栃木県宇都宮市にある相続・企業会計・独立開業・法人成りなどに関するトータルサービスの税理士事務所

株式等 持分会社の出資持分

Home » 相続税・財産 » 株式等 持分会社の出資持分

株式等 持分会社の出資持分

持分会社とは、合名会社・合資会社・合同会社のことで、株式会社や有限会社と同じく、会社名にこれらの組織名を冠した会社です。これらの会社の出資者を社員といい、会社の資産から負債を差引いた純資産に対し、出資額に応じて出資持分を有します。お亡くなりになられた方か、こうした形態の会社の社員である場合、その方の出資持分は相続財産となりますが、株式会社や有限会社の株式とは異なる取扱いがあります。
持分会社の社員は、死亡が法律上の退社事由となっています(会社法第607条第1項第3号)。これらの会社は、社員の個性と会社との人的な結びつきが重視さているからです。

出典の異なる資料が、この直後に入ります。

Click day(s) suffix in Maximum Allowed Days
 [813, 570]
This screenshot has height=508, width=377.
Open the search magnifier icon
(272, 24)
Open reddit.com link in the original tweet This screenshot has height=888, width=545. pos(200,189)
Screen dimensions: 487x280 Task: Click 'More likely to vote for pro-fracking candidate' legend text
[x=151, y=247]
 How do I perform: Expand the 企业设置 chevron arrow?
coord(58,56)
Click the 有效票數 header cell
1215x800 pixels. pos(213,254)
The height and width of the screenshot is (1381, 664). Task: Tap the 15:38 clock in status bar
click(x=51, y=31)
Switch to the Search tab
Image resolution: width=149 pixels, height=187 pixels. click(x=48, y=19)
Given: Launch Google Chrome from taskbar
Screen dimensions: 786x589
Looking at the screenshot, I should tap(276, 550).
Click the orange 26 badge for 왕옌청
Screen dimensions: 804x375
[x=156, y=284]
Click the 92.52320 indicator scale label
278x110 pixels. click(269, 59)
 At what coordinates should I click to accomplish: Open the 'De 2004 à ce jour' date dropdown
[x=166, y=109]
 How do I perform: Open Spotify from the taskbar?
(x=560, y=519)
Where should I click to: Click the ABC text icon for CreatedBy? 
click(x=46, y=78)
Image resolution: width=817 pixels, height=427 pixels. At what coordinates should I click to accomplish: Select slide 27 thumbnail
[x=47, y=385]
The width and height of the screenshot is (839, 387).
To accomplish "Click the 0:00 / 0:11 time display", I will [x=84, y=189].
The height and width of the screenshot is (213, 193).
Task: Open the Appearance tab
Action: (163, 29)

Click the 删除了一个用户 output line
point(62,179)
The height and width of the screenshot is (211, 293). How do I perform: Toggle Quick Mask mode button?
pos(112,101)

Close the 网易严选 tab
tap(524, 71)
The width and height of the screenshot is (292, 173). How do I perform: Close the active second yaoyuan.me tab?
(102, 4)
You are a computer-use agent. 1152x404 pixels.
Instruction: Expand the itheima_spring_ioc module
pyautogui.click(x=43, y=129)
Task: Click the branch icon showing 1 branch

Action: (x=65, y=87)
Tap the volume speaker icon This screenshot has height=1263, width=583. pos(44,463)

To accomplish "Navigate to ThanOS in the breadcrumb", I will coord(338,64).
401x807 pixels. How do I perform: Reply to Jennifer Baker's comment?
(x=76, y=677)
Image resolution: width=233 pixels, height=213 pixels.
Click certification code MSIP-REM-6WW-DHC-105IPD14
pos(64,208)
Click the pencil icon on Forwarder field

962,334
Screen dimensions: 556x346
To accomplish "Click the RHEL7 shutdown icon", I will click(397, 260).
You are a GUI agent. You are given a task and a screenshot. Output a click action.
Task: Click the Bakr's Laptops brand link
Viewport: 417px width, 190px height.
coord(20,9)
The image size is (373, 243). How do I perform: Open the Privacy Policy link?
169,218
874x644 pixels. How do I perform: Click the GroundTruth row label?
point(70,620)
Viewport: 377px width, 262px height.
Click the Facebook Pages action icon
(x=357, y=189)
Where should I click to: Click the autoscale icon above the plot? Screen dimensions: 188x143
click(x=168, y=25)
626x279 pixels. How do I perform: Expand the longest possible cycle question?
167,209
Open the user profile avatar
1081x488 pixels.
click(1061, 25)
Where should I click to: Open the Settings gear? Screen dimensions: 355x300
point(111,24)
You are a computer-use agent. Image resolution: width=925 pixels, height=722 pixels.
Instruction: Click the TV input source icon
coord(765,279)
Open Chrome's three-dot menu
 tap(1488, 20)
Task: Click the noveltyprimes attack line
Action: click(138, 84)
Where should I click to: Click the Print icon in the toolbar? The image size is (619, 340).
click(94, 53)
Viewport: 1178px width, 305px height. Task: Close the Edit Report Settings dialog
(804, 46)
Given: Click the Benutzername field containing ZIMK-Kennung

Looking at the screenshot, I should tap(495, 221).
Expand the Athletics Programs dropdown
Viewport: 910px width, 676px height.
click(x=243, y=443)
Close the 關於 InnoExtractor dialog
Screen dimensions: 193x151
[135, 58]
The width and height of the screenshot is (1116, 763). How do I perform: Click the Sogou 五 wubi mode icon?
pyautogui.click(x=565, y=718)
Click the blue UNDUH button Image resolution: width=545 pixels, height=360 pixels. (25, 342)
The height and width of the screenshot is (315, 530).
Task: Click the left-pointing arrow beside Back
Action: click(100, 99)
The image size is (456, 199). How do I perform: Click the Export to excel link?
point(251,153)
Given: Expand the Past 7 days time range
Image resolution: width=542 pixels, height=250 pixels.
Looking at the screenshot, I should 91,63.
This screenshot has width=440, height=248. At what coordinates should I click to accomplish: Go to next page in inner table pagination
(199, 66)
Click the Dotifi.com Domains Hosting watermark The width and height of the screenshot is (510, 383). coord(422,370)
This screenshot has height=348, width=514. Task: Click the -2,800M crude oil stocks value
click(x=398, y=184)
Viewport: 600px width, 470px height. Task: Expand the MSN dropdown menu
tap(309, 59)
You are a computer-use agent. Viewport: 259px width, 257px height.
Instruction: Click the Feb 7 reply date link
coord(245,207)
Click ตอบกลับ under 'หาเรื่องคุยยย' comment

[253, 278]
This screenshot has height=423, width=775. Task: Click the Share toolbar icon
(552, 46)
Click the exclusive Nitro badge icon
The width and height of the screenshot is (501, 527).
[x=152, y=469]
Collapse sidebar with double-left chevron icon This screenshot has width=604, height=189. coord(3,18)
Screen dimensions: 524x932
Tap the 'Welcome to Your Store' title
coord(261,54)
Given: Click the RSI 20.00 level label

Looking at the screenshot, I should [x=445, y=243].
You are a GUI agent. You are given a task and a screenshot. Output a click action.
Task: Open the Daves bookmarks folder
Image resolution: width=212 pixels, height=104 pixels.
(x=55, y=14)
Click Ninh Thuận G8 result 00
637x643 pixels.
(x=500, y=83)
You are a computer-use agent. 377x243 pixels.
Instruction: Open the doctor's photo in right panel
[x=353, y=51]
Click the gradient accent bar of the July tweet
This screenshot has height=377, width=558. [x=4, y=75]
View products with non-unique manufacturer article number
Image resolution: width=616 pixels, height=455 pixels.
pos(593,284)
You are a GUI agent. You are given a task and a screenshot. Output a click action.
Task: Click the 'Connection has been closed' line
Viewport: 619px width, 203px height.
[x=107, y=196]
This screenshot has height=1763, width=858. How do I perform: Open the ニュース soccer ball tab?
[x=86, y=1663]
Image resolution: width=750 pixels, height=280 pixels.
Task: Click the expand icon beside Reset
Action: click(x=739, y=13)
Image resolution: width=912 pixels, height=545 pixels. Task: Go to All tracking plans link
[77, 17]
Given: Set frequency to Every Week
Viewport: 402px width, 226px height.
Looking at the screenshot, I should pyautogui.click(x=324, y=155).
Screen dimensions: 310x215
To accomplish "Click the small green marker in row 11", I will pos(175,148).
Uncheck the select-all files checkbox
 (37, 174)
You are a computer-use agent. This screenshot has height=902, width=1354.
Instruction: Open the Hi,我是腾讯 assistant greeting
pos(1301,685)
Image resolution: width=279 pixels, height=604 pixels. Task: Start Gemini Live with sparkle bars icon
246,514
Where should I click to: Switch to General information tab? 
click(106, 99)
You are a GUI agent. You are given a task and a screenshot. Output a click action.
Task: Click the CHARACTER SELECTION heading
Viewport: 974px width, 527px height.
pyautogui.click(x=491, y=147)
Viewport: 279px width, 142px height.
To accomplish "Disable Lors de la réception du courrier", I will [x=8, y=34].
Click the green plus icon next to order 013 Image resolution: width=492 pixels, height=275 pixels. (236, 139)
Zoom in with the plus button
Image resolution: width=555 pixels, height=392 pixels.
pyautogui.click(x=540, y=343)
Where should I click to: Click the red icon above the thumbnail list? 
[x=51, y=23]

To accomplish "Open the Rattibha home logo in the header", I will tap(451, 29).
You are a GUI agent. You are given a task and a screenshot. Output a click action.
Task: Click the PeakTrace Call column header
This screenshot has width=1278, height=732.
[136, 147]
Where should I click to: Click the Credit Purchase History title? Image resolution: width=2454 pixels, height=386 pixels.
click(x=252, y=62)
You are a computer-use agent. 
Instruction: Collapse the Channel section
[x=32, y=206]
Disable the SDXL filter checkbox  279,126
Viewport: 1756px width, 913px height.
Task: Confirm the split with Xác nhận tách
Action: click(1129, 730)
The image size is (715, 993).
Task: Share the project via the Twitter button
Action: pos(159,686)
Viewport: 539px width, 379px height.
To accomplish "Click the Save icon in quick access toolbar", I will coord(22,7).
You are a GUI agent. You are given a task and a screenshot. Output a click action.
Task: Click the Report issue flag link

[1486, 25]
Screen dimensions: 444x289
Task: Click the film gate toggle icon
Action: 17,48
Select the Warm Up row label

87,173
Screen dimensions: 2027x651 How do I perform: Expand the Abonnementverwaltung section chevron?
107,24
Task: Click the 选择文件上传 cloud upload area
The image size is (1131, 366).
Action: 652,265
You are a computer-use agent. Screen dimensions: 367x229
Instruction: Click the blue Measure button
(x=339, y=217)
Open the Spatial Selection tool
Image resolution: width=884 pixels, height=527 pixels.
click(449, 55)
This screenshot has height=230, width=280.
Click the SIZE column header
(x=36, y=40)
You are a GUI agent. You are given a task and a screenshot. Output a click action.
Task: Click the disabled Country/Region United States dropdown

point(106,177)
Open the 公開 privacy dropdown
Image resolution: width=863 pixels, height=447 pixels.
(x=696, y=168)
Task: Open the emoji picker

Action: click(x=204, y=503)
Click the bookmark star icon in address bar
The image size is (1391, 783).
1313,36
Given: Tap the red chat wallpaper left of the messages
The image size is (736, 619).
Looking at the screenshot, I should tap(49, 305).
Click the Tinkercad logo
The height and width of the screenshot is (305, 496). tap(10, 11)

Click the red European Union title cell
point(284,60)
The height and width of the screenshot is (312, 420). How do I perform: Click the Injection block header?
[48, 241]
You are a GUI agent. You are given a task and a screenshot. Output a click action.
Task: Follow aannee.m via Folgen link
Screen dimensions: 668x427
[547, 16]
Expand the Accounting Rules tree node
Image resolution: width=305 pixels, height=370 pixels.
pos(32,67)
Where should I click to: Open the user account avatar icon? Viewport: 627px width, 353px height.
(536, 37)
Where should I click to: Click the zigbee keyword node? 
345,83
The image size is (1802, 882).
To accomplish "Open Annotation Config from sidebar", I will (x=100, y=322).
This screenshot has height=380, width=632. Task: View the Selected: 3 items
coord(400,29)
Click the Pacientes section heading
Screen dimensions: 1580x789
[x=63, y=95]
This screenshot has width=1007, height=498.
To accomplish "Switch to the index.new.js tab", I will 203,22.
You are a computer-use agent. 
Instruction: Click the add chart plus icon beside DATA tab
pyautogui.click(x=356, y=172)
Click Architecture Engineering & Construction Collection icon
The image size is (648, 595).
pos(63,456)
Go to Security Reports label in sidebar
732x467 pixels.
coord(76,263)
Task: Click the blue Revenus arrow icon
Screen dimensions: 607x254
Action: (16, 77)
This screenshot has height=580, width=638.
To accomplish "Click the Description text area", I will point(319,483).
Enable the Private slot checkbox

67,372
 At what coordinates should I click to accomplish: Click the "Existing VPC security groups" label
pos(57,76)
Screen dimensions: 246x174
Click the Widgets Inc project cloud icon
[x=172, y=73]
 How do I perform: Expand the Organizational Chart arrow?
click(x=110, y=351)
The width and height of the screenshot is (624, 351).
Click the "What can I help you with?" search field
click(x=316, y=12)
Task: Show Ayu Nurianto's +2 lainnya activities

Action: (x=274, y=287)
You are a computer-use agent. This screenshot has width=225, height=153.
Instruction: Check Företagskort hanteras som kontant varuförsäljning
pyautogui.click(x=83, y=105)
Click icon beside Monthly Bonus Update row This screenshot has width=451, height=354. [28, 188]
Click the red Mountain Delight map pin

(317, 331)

社員が死亡したことによって退社しますと、死亡した社員の相続人はその出資持分(あくまで出資額ではなく、持分に応じた純資産額)の払戻しを会社に請求することができます(会社法第611条)。
しかし、会社の根本規則である定款で、相続人に持分を承継することを定めることができ(会社法第608条)、その定め通りに相続人が持分を承継した場合は、出資持分の払戻しはされません。
会社の定款にこの定めがあるかどうかで、相続人の方がご負担される税金が相当変わってきます。まず、定款に相続人による持分承継の定めがない場合、相続税の負担が相続人による持分承継を定めた場合よりも多くなるのと同時に、所得税もかかってきます。逆に、定款に相続人による持分承継の定めがある場合、ない場合よりも相続税の負担が軽く、所得税はかかってきません。これら差異は、相続財産である出資持分を、払戻請求権として評価をするか株式に準じて評価をするか、の違いにより生じます。少し難しくなりますが、払戻し請求権として評価する場合、会社の純資産額にのみ基づいて評価します。その際、時価ベースの純資産価額と簿価ベースの純資産価額との差額に対する法人税等相当額を控除することはできません。また、会社の出資持分(純資産)の払戻しは、会社からの剰余金の配当と実質的に異ならないことから、配当所得として所得税が課税されます。
合名会社や合資会社は社歴の古い会社が多く、定款自体が紛失してない、という場合もあるかもしれません。いずれにしても、相続に伴う税金の負担を緩和するためには、定款の見直しが必要です。